* Begin *

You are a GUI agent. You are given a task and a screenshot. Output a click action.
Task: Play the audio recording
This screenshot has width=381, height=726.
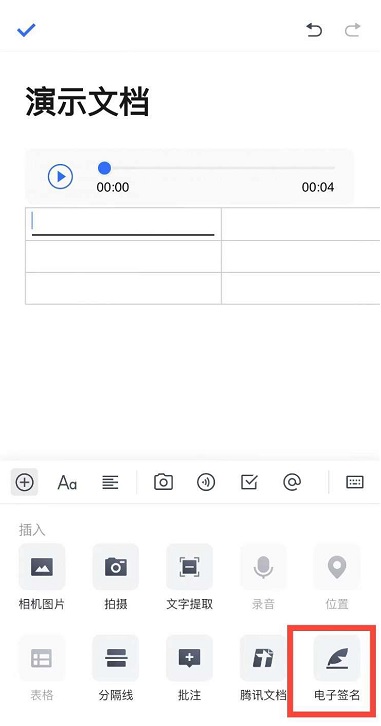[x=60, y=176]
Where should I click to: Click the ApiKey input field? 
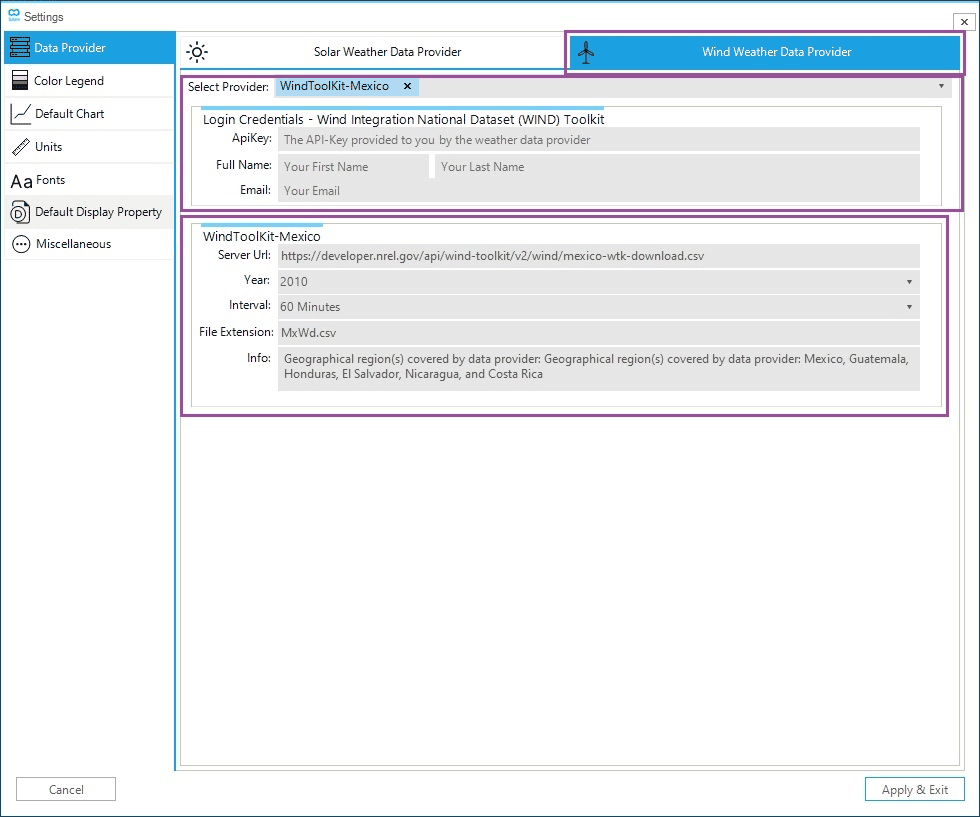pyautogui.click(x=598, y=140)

* End *

# [SET EXERCISE]
Can you update the material above by swapping "screenshot" for "image" throughout, keeping everything else the same and omitting the pictures?

# [COMPLETE OUTPUT]
You are a GUI agent. You are given a task and a image. Output a click action.
Task: Play the audio recording
This image has width=381, height=726.
[x=60, y=176]
Where should I click to: Click the ApiKey input field? 
pyautogui.click(x=598, y=140)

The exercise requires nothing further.